Low-fat, schmo-fat. Only calories count.

  • This is a new article published in the American Journal of Clinical Nutrition... I haven't read the actual journal article yet, but it looks like it might be interesting. The take home message (assuming the reporter got his facts straight, which is unfortunately often not the case) is that sticking to a diet, any diet, is what matters most.

    Bray and his colleagues randomly assigned several hundred overweight or obese people to one of four diets: average protein, low fat and higher carbs; high protein, low fat and higher carbs; average protein, high fat and lower carbs; or high protein, high fat and lower carbs.

    Each of the diets was designed to cut 750 calories a day.

    After six months and again at two years after starting the diets, researchers checked participants' weight, fat mass and lean mass.

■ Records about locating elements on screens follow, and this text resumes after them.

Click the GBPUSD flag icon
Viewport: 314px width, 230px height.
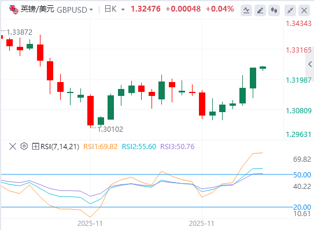tap(14, 10)
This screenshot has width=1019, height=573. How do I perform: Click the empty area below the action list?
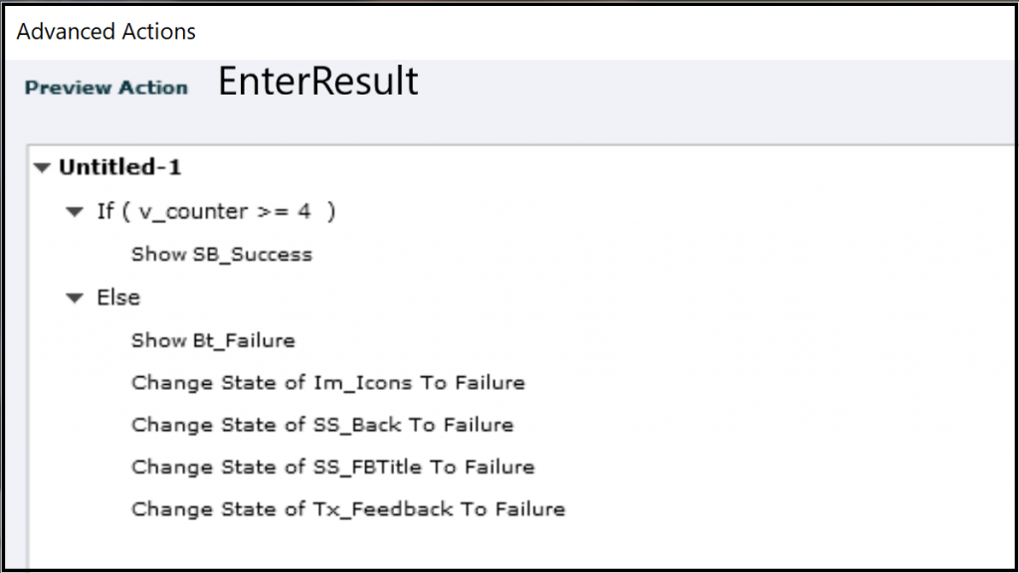click(498, 547)
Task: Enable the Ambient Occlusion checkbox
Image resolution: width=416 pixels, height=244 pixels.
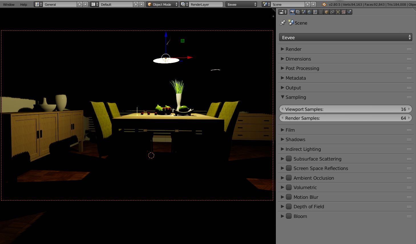Action: click(x=289, y=178)
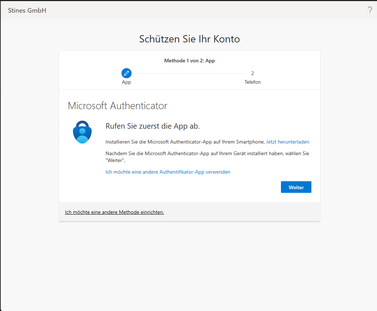The image size is (377, 311).
Task: Click the "Microsoft Authenticator" section title
Action: pos(117,106)
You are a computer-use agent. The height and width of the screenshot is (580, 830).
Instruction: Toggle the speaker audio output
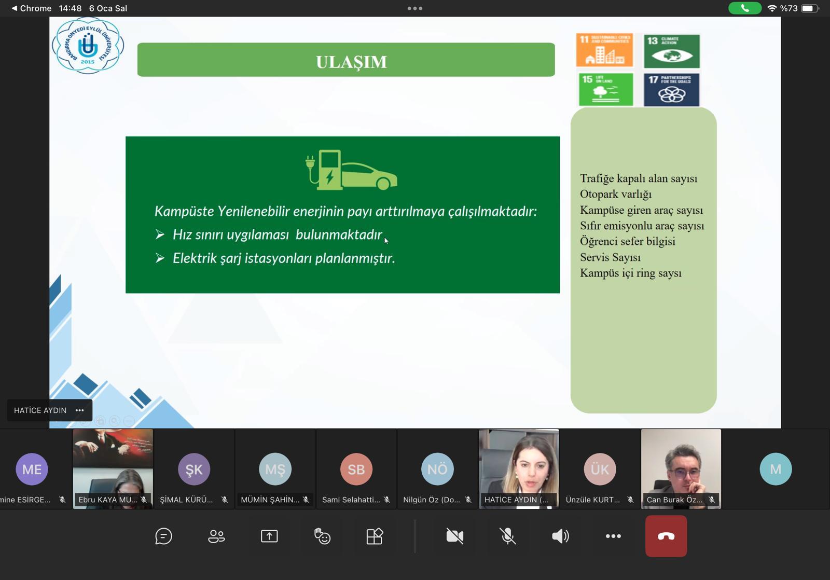(560, 536)
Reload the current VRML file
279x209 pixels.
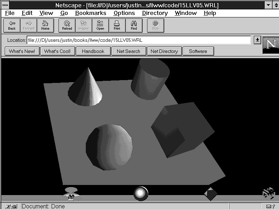tap(67, 25)
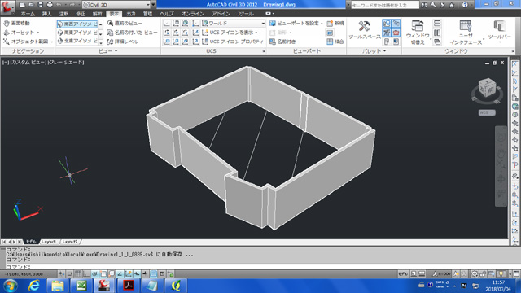Switch to the Layout1 drawing tab
The image size is (521, 293).
[49, 242]
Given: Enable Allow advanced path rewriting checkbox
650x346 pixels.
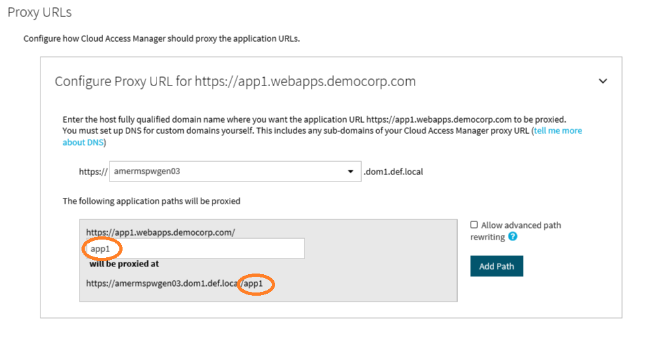Looking at the screenshot, I should tap(474, 225).
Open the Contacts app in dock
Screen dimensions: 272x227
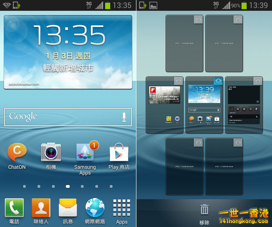click(x=41, y=208)
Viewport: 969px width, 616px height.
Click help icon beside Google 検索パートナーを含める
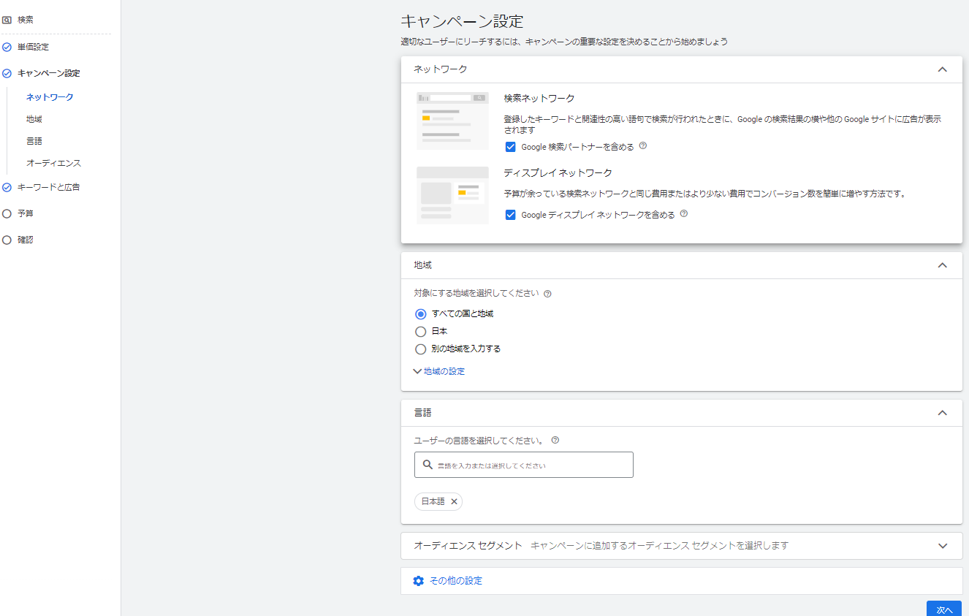coord(643,146)
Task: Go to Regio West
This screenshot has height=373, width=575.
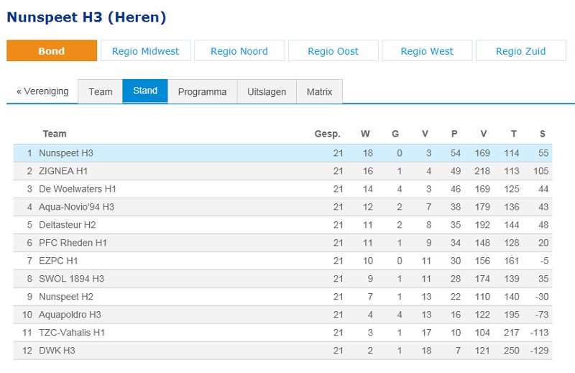Action: (427, 50)
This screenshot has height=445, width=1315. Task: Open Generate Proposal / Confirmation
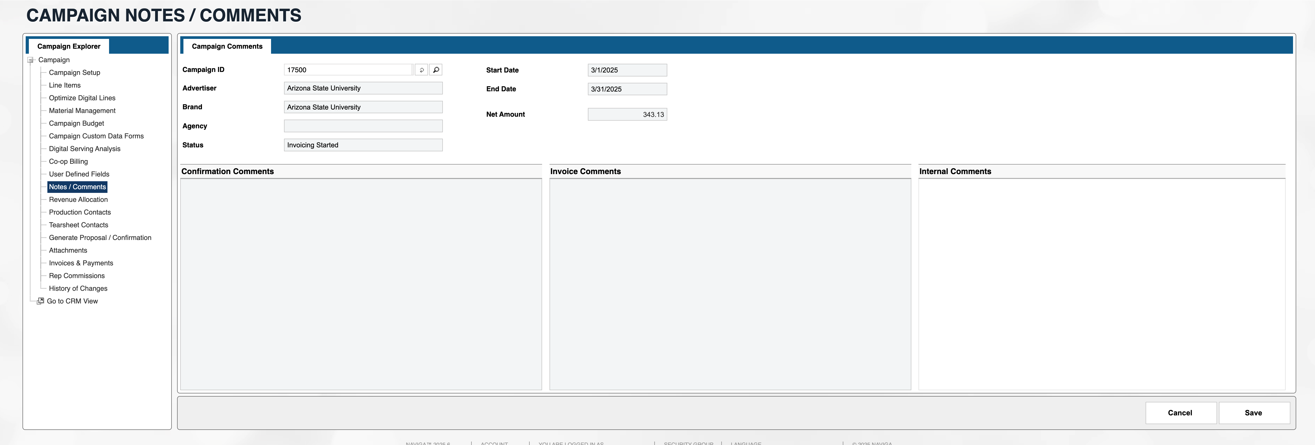point(100,238)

    At six months, people had lost more than 4.1 kg (9 lbs) of fat and close to 2.3 kg (5 lbs) of lean mass, but they regained some of this by the two-year mark.
  • I haven't read the article yet, but I think the "attraction" to low fat foods that many have (self included) is that you can have more for the same amount of calories. So yes, I do agree that only calories count and sticking to any plan is what truly counts, but low fat means more food for less (or equal) calories.
  • while that does make sense from experience, unfortunately i feel as though it is inconclusive evidence too everything but the fact that protein evens out at about 20 %.